The healing potential of music more widely is what makes it such a key part of Wholistic Wellbeing for me: it unites the body and the spirit when we lose ourselves on the dancefloor; brings communities together at festivals; tunes us in with the planet when we hear a birdsong or the soothing white noise of ocean waves.
Music promotes deep healing, easily accessible in the comfort of our own homes. It affects richly diverse aspects of our wellbeing, from the physical to the emotional, spanning the social. It helps us reconnect with ourselves and release somatic memories stored in our bodies.
If the word ‘somatic’ feels like a scientific overstretch — know that it isn’t. Science has confirmed the healing potential of music: a Stanford University study has shown that music engages areas of the brain involved in paying attention, making predictions, and updating events stored in our memory. In other words, music helps us come to terms with fear, regret, trauma and resentment. In a different study, researcher Sunkyong Yoon has explored the connection between music and our emotions, finding that people with depression were more likely to listen to sad music because they found it calming or even uplifting.
Music is a healer. But it’s also a cupid. We don’t just laugh or cry to music: we fall in love to music. And that makes music doubly healing — because love heals too. For me, music’s healing powers really hit their peak during the pandemic, providing a welcome distraction from the lethargic nothingness of life under lockdown — a reminder of a past life where we took concerts, gigs and nightclubs for granted, and keeping me in check — and in touch — with a fragmented reality where I’d sometimes wake up in the morning wondering what year it was.
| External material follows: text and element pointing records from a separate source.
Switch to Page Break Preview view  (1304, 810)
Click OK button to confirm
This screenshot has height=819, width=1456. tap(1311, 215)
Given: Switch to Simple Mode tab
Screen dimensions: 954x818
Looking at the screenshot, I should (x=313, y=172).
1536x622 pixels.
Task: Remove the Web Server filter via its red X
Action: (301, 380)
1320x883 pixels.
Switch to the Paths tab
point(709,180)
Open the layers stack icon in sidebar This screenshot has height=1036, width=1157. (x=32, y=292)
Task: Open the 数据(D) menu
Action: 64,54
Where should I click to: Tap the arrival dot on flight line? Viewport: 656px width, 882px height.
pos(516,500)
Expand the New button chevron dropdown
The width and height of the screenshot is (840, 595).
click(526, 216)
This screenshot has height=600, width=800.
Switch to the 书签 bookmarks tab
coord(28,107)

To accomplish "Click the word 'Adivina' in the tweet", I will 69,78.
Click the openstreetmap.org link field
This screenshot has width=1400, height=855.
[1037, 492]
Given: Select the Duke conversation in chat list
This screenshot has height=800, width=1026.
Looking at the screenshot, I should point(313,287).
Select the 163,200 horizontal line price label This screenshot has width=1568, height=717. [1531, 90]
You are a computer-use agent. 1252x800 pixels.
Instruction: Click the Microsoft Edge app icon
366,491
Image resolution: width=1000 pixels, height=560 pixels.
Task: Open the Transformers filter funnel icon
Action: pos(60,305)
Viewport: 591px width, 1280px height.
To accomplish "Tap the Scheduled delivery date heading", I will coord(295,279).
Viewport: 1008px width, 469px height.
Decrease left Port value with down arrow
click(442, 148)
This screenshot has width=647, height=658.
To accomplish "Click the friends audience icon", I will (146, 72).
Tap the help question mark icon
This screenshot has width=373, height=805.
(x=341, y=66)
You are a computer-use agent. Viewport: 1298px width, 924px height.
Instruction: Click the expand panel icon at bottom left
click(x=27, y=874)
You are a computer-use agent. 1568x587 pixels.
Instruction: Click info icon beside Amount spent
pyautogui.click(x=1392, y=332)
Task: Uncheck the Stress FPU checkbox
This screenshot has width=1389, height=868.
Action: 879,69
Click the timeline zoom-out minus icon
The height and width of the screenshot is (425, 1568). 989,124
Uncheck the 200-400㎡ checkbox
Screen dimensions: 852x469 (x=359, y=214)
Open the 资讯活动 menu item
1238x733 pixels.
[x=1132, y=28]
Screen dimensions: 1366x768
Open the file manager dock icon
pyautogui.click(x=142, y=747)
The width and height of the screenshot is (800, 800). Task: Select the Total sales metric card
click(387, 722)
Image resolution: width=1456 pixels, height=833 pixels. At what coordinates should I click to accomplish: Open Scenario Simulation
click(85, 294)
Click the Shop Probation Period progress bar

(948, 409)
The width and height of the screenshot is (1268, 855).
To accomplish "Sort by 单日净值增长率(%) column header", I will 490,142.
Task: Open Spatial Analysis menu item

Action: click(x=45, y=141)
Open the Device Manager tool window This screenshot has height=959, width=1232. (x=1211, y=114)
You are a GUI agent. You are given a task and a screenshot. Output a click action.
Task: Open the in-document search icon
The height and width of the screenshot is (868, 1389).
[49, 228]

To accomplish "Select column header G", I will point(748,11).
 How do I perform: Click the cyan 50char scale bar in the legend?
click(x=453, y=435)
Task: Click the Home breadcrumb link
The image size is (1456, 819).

Music doesn’t just feed the little worlds within us — it’s also a great reminder for what lies beyond ourselves. The voice of a singer, the strings of a guitar, the beat of a drum, are all parts of a whole, assembled together into a track, an album, an anthology. Music doesn’t just facilitate Wholistic Wellbeing: it’s almost a metaphor for it, in the way it invokes and enlists a wealth and breadth of memories, senses and energies, and shows us that we are part of something far more reaching: a community, a species, a planet. When Canadian astronaut and amateur musician Chris Hadfield went on a planetary mission onboard the International Space Station and played a cover version of David Bowie’s ‘Space Oddity’ on the guitar while up in space, I saw that metaphor take a visual form.
I’ve always found the lyrics to Bowie’s song touching to the last: “Far above the world, Planet Earth is blue, and there’s nothing I can do.” But the more I think of it, the more I disagree. There’s never nothing we can do. We can always play music.